Siempre
me ha gustado suponer más que saber, mirar en lugar de ver. Por eso
ella me gustó desde que la miré. O quizás, ahora que lo pienso,
cuando recuerdo, sólo supuse que ella me iba a gustar. El caso es
que llegó en ciclomotor y aparcó al final de una rampa que daba
acceso a la pequeña cala. Estacionó su motocicleta bajo una palmera
muy alta y un poco enferma, y enseguida se caló sobre su bonita,
pensé delicada, cabeza un sombrero de paja que vi florecer del
interior de su bolsa de playa. Y no sé por qué pero todo me iba
gustando. Antes ya se había quitado las gafas de sol con cristales
de espejo amarillo eléctrico y así pude admirar sus ojos, y estos
me gustaron. Como me gustó, en realidad me encantó, su traje de
baño, que también era amarillo, aunque de color más claro o menos
chillón, y de dos piezas. Y encima se sentó muy cerca de donde yo
había colocado mi toalla y donde leía, con calor y gorra, el primer
capítulo de Rayuela.
Y la novela me estaba gustando pero no tanto como su manual de
español. O no tanto como me gustó la manera en la que ella se
tumbaba boca abajo y pasaba páginas, no sé si leyéndolas o tan
sólo hojeándolas, cuando de repente ahora se desabrocha la parte de
arriba del bikini y en su espalda tostada, muy amarilla, surge una
franja algo más blanca, casi sin tostar, y todo parece volverse
distinto, lento. Y supongo que ya no puedo dejar de mirar porque en
un momento dado ella alza el cuello del libro y me ve mirándola. Y
entonces, puede que por rubor, puede que por la sorpresa, el gorro se
le cae un poquito hacia atrás, muy leve, como de forma
distraída, para quedarle igual que un birrete, como un improvisado
moño de paja sobre la coronilla. Sus labios perfilados en rosa
hablan un perfecto castellano, apenas algo de acento extranjero sin
procedencia, que sin embargo yo no comprendo. Y no la entiendo porque
lo suyo no era rubor, ya que mientras habla, ¿pero qué me está
diciendo?, ella se va incorporando y se sienta sobre su toalla y con
una pierna, la derecha, morena, tan esbelta y doblada bajo su hermana
izquierda, pisa la parte superior olvidada, abandonada, del traje de
baño amarillo. Y yo miro, yo veo. Y el mundo es redondo o así lo
pienso. También es doble. Casi simétrico. Digno de elogio. ¿Qué
decir? Pero debo decir algo. Y de hecho lo hago. Al menos oigo que es
mi voz la que habla. Pero me escucho desde muy lejos, como el que
atiende a las palabras de otro. Así oigo que le pregunto su nombre,
le pregunto por su tiempo en la ciudad, por su vida. ¿Y quieres una
cerveza? Claro que quiere. Acerco un poco la toalla entonces, si no
te importa. Pero qué le va a importar. Claro que sí, mejor incluso.

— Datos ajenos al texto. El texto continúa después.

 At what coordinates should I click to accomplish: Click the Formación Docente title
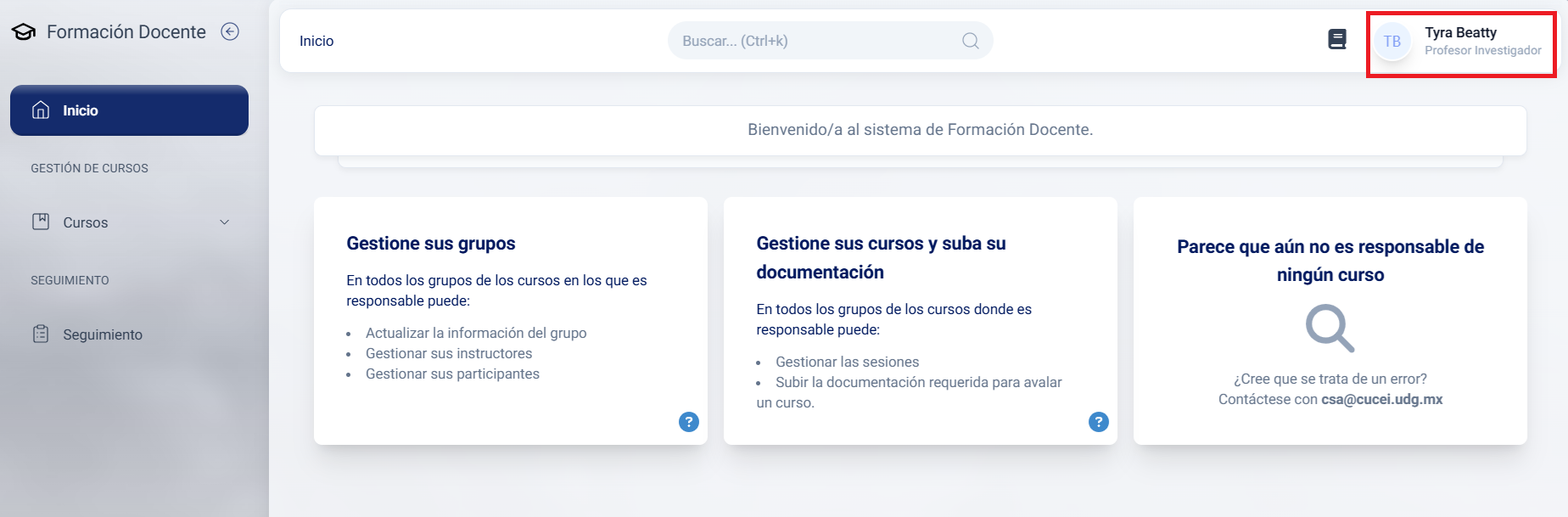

Pues brindemos. Luego me cuenta todo. Lo va narrando a sorbos. Y sus
labios rosas brillan mucho. De repente noto que, sin darme cuenta, yo
también estoy sobre la parte de arriba del bikini. Aunque déjame
que te cuente, que te explique de mí. Pero a ella siempre le ha
gustado más suponer, me hace saber. Yo no doy crédito. Me encanta.
Tanto que la gorra se me cae un poquito hacia atrás, deslizándose
hasta mi coronilla. ¿Qué iguales, no? Idénticos y risas. Y
simétricos seguimos allí muchas horas después hasta que cayó la
noche. Me gusta, lo cierto es que me encanta, suponer que desde la
distancia, apenas iluminados por las luces de los edificios, del
puerto, al otro lado de la bahía, no parecíamos dos sino uno.